The figure flared with anger, moving closer, “Size does not matter!  This is a female who does not say “no”, she does not talk back, she remains beautiful and obedient!  I could have used you, but your hang-ups are too bizarre to mention.”
That peeved me.  Either the creature was trying to manipulate me or he knew of my unnatural fondness for Agnetha Fältskog from the Swedish pop/dance group ABBA.  Zon loomed over me, his face emotionless.  He held out a hand, “Your time is up, human.  Return the doll.”
I was out of time.  It was over.  I slowly handed him the Barbie, but as I did so I did the only think I could do that might catch him off-guard.  I catapulted my grip to his groin and gave him an Al Van Zee Banana-manshake, squeezing as hard as I could.  He was startled and dropped the doll as he attempted to pull away.  To add to his further confusion I shouted “PANCAKES!’  Zon began to jostle and shake as if he was having a rather large Maalox moment.  And then it happened.  A loud belly laugh and tears streaming down his cheeks.  Yes, the ol’ “pancake line” worked, as it had for countless years.  Zon was exorcized in a fit of non-sequitur humor and a painful groin-grab - an Al Van Zee Banana-manshake is a painful thing to experience.

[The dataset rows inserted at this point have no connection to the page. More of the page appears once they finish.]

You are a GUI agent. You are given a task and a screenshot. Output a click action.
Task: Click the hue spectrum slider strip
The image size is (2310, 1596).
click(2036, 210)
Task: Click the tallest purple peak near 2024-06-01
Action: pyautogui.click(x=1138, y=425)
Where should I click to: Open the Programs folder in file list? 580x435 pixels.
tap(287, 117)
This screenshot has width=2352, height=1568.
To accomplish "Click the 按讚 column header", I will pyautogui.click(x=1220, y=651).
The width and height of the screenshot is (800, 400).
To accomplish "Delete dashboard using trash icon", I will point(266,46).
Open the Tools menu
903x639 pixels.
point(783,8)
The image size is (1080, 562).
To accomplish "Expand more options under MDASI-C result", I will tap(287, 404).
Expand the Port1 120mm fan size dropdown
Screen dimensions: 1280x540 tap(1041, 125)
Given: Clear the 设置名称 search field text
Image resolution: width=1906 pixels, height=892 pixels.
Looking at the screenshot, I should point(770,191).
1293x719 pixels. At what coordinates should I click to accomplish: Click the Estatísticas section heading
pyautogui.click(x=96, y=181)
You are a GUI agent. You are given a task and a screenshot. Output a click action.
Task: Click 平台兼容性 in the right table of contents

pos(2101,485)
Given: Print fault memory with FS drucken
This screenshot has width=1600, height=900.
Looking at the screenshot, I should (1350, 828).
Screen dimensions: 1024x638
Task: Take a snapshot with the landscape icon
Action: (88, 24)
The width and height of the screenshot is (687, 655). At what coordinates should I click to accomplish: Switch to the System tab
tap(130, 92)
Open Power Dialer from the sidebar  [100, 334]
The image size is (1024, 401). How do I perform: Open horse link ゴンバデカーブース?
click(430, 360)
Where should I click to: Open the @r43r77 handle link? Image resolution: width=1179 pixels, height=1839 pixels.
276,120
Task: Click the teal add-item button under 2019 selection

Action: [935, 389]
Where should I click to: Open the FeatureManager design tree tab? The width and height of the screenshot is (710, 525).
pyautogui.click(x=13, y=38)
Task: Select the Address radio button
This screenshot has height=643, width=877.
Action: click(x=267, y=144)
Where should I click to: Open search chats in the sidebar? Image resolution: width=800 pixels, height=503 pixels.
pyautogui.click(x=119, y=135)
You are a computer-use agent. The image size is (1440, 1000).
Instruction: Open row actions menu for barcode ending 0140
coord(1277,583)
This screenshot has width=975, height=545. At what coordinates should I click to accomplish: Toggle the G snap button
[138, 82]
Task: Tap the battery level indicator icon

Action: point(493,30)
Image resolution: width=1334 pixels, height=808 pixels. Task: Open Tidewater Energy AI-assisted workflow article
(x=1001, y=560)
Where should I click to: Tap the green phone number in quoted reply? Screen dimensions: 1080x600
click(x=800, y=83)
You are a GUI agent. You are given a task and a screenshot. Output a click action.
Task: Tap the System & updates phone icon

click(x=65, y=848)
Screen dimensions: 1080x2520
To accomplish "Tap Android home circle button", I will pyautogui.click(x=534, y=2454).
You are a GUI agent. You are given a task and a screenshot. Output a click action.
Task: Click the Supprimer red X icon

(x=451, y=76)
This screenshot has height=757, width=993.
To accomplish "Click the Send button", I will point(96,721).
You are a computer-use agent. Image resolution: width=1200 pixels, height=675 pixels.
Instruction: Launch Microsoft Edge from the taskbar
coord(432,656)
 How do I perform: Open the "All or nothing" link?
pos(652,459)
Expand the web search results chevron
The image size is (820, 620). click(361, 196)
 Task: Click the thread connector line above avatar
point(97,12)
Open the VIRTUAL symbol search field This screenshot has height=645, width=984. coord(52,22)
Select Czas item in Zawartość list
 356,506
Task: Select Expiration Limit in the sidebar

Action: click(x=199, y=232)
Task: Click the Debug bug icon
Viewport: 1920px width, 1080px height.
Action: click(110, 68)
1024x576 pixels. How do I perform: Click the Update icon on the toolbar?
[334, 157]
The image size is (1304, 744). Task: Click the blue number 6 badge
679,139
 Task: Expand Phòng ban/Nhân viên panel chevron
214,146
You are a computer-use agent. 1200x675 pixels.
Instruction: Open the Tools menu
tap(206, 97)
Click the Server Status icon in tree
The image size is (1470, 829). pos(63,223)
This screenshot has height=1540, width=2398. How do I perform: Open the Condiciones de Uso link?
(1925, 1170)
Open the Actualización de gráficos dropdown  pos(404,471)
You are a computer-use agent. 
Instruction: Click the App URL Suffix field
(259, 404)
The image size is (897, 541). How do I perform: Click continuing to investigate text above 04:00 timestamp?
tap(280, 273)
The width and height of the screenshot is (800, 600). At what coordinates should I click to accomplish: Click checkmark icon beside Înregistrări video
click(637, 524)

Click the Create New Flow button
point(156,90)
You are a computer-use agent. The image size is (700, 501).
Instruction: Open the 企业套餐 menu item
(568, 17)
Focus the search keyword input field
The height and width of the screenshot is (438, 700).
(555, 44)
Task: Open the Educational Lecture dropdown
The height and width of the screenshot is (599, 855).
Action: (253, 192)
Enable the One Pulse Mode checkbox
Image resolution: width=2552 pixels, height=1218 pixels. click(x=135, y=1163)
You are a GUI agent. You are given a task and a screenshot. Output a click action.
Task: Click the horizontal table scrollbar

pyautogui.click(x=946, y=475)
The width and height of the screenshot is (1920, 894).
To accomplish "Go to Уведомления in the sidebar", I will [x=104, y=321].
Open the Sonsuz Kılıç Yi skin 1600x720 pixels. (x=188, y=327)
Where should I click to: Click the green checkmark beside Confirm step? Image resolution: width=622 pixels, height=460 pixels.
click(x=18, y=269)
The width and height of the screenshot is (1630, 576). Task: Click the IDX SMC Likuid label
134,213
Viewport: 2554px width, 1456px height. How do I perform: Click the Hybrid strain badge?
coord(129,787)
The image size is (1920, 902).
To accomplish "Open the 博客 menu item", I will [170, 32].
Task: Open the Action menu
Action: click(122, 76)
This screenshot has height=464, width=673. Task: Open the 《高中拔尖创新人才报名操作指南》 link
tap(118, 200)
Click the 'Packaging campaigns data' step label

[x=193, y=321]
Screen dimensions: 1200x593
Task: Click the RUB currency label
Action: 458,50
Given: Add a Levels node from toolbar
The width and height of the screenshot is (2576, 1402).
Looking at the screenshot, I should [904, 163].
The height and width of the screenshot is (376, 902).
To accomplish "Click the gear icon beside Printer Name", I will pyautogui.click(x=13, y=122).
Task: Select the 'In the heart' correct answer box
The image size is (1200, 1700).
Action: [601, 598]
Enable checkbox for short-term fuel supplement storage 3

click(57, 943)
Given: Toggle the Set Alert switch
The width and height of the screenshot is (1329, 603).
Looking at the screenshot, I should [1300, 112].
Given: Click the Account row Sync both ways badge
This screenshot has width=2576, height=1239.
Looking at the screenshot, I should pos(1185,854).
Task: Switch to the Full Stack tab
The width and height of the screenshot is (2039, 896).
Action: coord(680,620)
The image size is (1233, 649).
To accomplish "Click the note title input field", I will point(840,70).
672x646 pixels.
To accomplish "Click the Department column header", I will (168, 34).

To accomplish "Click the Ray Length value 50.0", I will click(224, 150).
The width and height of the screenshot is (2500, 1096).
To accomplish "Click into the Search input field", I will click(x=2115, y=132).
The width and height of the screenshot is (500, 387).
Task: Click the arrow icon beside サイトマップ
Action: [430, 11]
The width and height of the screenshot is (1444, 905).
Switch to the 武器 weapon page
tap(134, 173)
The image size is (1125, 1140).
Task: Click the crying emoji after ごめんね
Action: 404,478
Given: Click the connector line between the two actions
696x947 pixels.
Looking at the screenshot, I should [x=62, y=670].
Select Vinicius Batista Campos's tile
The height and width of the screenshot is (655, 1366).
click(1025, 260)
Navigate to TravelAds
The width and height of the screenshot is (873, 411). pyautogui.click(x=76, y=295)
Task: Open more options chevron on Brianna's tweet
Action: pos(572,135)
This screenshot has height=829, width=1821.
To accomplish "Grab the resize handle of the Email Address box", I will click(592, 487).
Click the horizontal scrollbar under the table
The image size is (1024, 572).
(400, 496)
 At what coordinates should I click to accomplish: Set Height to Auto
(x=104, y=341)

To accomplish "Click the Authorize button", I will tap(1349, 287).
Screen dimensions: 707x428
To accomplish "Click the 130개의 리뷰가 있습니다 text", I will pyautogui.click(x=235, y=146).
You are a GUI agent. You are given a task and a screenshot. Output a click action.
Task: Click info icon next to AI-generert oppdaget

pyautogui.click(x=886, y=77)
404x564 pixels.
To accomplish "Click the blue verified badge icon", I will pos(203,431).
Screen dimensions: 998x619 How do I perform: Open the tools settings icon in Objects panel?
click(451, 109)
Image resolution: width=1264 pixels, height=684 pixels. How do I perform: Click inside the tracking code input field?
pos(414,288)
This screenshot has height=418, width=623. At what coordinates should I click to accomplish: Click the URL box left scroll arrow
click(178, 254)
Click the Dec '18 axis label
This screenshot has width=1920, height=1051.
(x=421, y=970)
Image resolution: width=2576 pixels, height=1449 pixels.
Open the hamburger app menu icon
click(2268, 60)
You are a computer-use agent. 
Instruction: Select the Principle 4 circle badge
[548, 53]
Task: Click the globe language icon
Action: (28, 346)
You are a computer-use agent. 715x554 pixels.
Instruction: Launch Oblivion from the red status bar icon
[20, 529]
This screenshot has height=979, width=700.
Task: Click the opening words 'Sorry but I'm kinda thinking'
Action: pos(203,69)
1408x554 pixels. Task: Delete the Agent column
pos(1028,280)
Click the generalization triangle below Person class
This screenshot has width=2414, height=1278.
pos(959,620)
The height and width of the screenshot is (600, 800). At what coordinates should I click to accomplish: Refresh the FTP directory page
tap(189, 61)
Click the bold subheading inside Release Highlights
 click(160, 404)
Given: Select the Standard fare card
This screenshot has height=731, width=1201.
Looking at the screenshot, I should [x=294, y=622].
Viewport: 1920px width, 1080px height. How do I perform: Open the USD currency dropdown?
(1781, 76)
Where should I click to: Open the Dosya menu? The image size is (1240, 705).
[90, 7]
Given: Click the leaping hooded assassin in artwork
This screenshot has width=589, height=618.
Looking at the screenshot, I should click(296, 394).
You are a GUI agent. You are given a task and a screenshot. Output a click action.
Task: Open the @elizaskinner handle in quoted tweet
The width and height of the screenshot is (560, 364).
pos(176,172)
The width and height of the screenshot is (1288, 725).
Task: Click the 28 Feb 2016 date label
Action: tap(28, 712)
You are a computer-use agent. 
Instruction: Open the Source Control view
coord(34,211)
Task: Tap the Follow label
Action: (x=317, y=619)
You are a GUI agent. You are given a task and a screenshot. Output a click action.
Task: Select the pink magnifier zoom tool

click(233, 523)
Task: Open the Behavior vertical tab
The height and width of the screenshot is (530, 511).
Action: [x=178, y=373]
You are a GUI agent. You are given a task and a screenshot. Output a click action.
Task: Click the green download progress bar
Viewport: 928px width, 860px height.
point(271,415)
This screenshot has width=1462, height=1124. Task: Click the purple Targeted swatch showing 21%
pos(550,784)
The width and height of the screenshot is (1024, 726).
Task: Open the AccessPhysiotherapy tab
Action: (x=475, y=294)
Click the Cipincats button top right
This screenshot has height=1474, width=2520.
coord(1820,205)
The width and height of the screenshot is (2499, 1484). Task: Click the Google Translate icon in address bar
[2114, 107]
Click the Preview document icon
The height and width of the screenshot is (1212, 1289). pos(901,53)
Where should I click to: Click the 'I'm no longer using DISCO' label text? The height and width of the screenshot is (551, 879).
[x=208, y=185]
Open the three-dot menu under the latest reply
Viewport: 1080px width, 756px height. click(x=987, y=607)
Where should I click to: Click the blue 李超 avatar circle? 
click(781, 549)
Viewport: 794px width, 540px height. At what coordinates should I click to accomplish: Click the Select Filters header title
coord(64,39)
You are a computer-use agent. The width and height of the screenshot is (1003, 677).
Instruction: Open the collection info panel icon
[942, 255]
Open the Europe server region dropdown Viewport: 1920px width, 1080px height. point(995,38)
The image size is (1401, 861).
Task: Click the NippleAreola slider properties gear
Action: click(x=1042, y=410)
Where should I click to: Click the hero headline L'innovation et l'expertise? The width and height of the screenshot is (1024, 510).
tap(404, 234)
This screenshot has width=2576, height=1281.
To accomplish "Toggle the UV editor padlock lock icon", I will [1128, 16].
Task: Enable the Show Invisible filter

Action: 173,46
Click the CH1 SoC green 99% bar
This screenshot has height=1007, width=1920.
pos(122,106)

Tom was back to normal and recovering. But what of Zon?  I don’t know.  I can only assume he returned to his own distant realm of existence.
Eventually Live on Tape ended production.  The TV station was bought by owners who were more interested in broad marketing techniques than local programming.  Tom moved on, went to work for others, eventually winding up as a frightfully talented writer in Hollywood.  He still has copies of all the Live on Tape shows we did way back then.  What he’ll do with them I shutter to think.  I told him they should be burned or locked up.  But he wants to keep them.  Who knows, maybe one day they’ll prove useful.
My path was different from Tom’s after having worked on Live on Tape.  I became a software engineer.  My various jobs had me moving to Portland Oregon, then to Northern California, then back to Illinois, then to New Hampshire, then back to Northern California, then to Boston, and so on.  My days are filled with managing projects and programming.  Occasionally I get a strange feeling like I can write. And sometimes I actually get off my lazy ass, sit down, and do it.  In any event, this sad history of Live on Tape  and my personal journey is over.  There’s nothing much left, but fading memories and a bunch of people wondering what it was all about back then - and what to do if it should ever happen again.